PROBLEM REQUIREMENTS: Format every line of the records below as one string in a JSON list, leaving out blank lines.

==================================================

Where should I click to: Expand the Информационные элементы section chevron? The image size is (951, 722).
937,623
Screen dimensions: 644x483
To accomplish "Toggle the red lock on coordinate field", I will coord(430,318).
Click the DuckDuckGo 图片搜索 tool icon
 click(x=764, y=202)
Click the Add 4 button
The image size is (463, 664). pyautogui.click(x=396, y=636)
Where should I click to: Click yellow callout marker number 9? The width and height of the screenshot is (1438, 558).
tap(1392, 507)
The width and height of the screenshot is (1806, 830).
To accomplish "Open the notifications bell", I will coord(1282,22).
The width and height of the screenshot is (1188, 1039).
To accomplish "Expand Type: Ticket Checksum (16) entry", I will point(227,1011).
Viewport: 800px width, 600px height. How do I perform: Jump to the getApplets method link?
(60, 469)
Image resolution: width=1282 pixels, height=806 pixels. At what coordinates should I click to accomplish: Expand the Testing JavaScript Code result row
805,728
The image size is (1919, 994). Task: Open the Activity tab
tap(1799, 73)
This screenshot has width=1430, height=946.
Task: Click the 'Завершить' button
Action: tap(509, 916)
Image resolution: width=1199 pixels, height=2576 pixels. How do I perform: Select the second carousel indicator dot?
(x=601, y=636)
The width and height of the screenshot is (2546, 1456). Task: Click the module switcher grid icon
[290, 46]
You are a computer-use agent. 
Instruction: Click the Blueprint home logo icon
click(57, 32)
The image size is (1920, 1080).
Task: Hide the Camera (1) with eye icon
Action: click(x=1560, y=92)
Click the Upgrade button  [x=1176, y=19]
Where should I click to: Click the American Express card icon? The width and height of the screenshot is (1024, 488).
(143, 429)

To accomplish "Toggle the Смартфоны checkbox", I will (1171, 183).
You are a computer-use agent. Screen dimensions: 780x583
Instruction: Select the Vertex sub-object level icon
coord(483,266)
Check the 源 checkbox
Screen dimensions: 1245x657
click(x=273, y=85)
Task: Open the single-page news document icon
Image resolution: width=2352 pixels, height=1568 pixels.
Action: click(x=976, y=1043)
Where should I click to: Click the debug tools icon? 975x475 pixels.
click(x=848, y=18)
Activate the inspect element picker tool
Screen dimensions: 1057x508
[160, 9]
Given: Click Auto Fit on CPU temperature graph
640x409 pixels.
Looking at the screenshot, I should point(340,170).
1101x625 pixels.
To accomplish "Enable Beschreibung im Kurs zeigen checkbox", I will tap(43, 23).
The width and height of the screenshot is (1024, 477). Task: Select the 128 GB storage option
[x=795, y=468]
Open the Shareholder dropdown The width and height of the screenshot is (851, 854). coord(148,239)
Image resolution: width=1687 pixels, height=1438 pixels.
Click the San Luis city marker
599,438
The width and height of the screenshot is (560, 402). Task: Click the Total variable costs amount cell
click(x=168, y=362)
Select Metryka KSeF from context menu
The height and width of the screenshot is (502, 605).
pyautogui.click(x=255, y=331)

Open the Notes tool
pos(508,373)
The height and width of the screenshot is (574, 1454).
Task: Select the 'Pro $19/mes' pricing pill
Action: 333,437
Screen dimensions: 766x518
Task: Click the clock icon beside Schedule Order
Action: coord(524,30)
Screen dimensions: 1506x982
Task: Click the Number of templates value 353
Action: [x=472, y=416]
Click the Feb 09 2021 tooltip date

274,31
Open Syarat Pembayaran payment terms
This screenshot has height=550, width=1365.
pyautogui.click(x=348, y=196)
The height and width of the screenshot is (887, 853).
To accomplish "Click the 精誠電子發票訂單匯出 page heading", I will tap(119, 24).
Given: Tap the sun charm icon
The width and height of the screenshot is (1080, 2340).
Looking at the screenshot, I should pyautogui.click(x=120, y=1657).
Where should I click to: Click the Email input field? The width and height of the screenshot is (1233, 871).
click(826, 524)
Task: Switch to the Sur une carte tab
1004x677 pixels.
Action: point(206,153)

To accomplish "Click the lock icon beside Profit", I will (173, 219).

==================================================

WRITTEN REPLY:
[
  "Where should I click to: Expand the Информационные элементы section chevron? The image size is (951, 722).",
  "937,623",
  "Screen dimensions: 644x483",
  "To accomplish \"Toggle the red lock on coordinate field\", I will coord(430,318).",
  "Click the DuckDuckGo 图片搜索 tool icon",
  " click(x=764, y=202)",
  "Click the Add 4 button",
  "The image size is (463, 664). pyautogui.click(x=396, y=636)",
  "Where should I click to: Click yellow callout marker number 9? The width and height of the screenshot is (1438, 558).",
  "tap(1392, 507)",
  "The width and height of the screenshot is (1806, 830).",
  "To accomplish \"Open the notifications bell\", I will coord(1282,22).",
  "The width and height of the screenshot is (1188, 1039).",
  "To accomplish \"Expand Type: Ticket Checksum (16) entry\", I will point(227,1011).",
  "Viewport: 800px width, 600px height. How do I perform: Jump to the getApplets method link?",
  "(60, 469)",
  "Image resolution: width=1282 pixels, height=806 pixels. At what coordinates should I click to accomplish: Expand the Testing JavaScript Code result row",
  "805,728",
  "The image size is (1919, 994). Task: Open the Activity tab",
  "tap(1799, 73)",
  "This screenshot has width=1430, height=946.",
  "Task: Click the 'Завершить' button",
  "Action: tap(509, 916)",
  "Image resolution: width=1199 pixels, height=2576 pixels. How do I perform: Select the second carousel indicator dot?",
  "(x=601, y=636)",
  "The width and height of the screenshot is (2546, 1456). Task: Click the module switcher grid icon",
  "[290, 46]",
  "You are a computer-use agent. ",
  "Instruction: Click the Blueprint home logo icon",
  "click(57, 32)",
  "The image size is (1920, 1080).",
  "Task: Hide the Camera (1) with eye icon",
  "Action: click(x=1560, y=92)",
  "Click the Upgrade button  [x=1176, y=19]",
  "Where should I click to: Click the American Express card icon? The width and height of the screenshot is (1024, 488).",
  "(143, 429)",
  "To accomplish \"Toggle the Смартфоны checkbox\", I will (1171, 183).",
  "You are a computer-use agent. Screen dimensions: 780x583",
  "Instruction: Select the Vertex sub-object level icon",
  "coord(483,266)",
  "Check the 源 checkbox",
  "Screen dimensions: 1245x657",
  "click(x=273, y=85)",
  "Task: Open the single-page news document icon",
  "Image resolution: width=2352 pixels, height=1568 pixels.",
  "Action: click(x=976, y=1043)",
  "Where should I click to: Click the debug tools icon? 975x475 pixels.",
  "click(x=848, y=18)",
  "Activate the inspect element picker tool",
  "Screen dimensions: 1057x508",
  "[160, 9]",
  "Given: Click Auto Fit on CPU temperature graph",
  "640x409 pixels.",
  "Looking at the screenshot, I should point(340,170).",
  "1101x625 pixels.",
  "To accomplish \"Enable Beschreibung im Kurs zeigen checkbox\", I will tap(43, 23).",
  "The width and height of the screenshot is (1024, 477). Task: Select the 128 GB storage option",
  "[x=795, y=468]",
  "Open the Shareholder dropdown The width and height of the screenshot is (851, 854). coord(148,239)",
  "Image resolution: width=1687 pixels, height=1438 pixels.",
  "Click the San Luis city marker",
  "599,438",
  "The width and height of the screenshot is (560, 402). Task: Click the Total variable costs amount cell",
  "click(x=168, y=362)",
  "Select Metryka KSeF from context menu",
  "The height and width of the screenshot is (502, 605).",
  "pyautogui.click(x=255, y=331)",
  "Open the Notes tool",
  "pos(508,373)",
  "The height and width of the screenshot is (574, 1454).",
  "Task: Select the 'Pro $19/mes' pricing pill",
  "Action: 333,437",
  "Screen dimensions: 766x518",
  "Task: Click the clock icon beside Schedule Order",
  "Action: coord(524,30)",
  "Screen dimensions: 1506x982",
  "Task: Click the Number of templates value 353",
  "Action: [x=472, y=416]",
  "Click the Feb 09 2021 tooltip date",
  "274,31",
  "Open Syarat Pembayaran payment terms",
  "This screenshot has height=550, width=1365.",
  "pyautogui.click(x=348, y=196)",
  "The height and width of the screenshot is (887, 853).",
  "To accomplish \"Click the 精誠電子發票訂單匯出 page heading\", I will tap(119, 24).",
  "Given: Tap the sun charm icon",
  "The width and height of the screenshot is (1080, 2340).",
  "Looking at the screenshot, I should pyautogui.click(x=120, y=1657).",
  "Where should I click to: Click the Email input field? The width and height of the screenshot is (1233, 871).",
  "click(826, 524)",
  "Task: Switch to the Sur une carte tab",
  "1004x677 pixels.",
  "Action: point(206,153)",
  "To accomplish \"Click the lock icon beside Profit\", I will (173, 219)."
]